= Beginning of Section =
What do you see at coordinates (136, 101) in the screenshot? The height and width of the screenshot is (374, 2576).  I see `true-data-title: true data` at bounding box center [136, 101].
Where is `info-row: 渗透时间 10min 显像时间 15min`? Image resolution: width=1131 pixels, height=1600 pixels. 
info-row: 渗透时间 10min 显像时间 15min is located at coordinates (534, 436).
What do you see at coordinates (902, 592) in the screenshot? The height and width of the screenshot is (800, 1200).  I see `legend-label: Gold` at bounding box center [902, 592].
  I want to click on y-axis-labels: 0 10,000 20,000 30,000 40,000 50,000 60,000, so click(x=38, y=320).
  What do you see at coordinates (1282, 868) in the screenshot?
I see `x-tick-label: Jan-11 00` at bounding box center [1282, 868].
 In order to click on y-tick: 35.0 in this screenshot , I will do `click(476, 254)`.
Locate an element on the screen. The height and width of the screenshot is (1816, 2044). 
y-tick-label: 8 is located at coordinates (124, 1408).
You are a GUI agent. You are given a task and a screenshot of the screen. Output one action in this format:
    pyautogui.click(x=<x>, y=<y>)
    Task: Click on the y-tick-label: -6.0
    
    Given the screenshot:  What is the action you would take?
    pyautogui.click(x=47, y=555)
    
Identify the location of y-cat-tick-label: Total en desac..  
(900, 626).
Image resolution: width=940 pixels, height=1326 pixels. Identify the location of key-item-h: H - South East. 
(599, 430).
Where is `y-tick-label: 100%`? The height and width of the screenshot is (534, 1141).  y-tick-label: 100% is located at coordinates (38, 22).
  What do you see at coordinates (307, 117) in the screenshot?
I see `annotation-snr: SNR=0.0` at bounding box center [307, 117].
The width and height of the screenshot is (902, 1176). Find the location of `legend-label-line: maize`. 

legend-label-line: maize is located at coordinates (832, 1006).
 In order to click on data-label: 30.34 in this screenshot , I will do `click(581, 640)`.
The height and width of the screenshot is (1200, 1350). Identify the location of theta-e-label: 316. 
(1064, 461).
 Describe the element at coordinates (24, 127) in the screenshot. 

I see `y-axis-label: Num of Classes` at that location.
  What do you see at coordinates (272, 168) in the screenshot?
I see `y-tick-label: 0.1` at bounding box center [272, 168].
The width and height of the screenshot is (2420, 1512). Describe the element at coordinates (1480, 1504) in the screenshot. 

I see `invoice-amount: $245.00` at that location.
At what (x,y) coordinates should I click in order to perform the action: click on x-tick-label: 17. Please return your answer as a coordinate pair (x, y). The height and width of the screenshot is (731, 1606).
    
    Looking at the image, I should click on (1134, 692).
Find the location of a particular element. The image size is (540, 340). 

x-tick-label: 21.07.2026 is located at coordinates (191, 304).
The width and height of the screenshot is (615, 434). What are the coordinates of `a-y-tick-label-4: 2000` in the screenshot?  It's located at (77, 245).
= End of Section =
About this task:
Switch every occurrence of "The height and width of the screenshot" in the entries above to "The size of the screenshot", leaving everything else unchanged.

Written solution:
What do you see at coordinates (136, 101) in the screenshot? The size of the screenshot is (374, 2576).  I see `true-data-title: true data` at bounding box center [136, 101].
Where is `info-row: 渗透时间 10min 显像时间 15min`? Image resolution: width=1131 pixels, height=1600 pixels. 
info-row: 渗透时间 10min 显像时间 15min is located at coordinates (534, 436).
What do you see at coordinates (902, 592) in the screenshot? The size of the screenshot is (800, 1200).  I see `legend-label: Gold` at bounding box center [902, 592].
  I want to click on y-axis-labels: 0 10,000 20,000 30,000 40,000 50,000 60,000, so click(x=38, y=320).
  What do you see at coordinates (1282, 868) in the screenshot?
I see `x-tick-label: Jan-11 00` at bounding box center [1282, 868].
 In order to click on y-tick: 35.0 in this screenshot , I will do `click(476, 254)`.
Locate an element on the screen. The size of the screenshot is (1816, 2044). 
y-tick-label: 8 is located at coordinates (124, 1408).
You are a GUI agent. You are given a task and a screenshot of the screen. Output one action in this format:
    pyautogui.click(x=<x>, y=<y>)
    Task: Click on the y-tick-label: -6.0
    
    Given the screenshot:  What is the action you would take?
    pyautogui.click(x=47, y=555)
    
Identify the location of y-cat-tick-label: Total en desac..  
(900, 626).
Image resolution: width=940 pixels, height=1326 pixels. Identify the location of key-item-h: H - South East. 
(599, 430).
Where is `y-tick-label: 100%`? The size of the screenshot is (534, 1141).  y-tick-label: 100% is located at coordinates (38, 22).
  What do you see at coordinates (307, 117) in the screenshot?
I see `annotation-snr: SNR=0.0` at bounding box center [307, 117].
The width and height of the screenshot is (902, 1176). Find the location of `legend-label-line: maize`. 

legend-label-line: maize is located at coordinates (832, 1006).
 In order to click on data-label: 30.34 in this screenshot , I will do `click(581, 640)`.
The size of the screenshot is (1200, 1350). Identify the location of theta-e-label: 316. 
(1064, 461).
 Describe the element at coordinates (24, 127) in the screenshot. 

I see `y-axis-label: Num of Classes` at that location.
  What do you see at coordinates (272, 168) in the screenshot?
I see `y-tick-label: 0.1` at bounding box center [272, 168].
The width and height of the screenshot is (2420, 1512). Describe the element at coordinates (1480, 1504) in the screenshot. 

I see `invoice-amount: $245.00` at that location.
At what (x,y) coordinates should I click in order to perform the action: click on x-tick-label: 17. Please return your answer as a coordinate pair (x, y). The size of the screenshot is (731, 1606).
    
    Looking at the image, I should click on (1134, 692).
Find the location of a particular element. The image size is (540, 340). 

x-tick-label: 21.07.2026 is located at coordinates (191, 304).
The width and height of the screenshot is (615, 434). What are the coordinates of `a-y-tick-label-4: 2000` in the screenshot?  It's located at (77, 245).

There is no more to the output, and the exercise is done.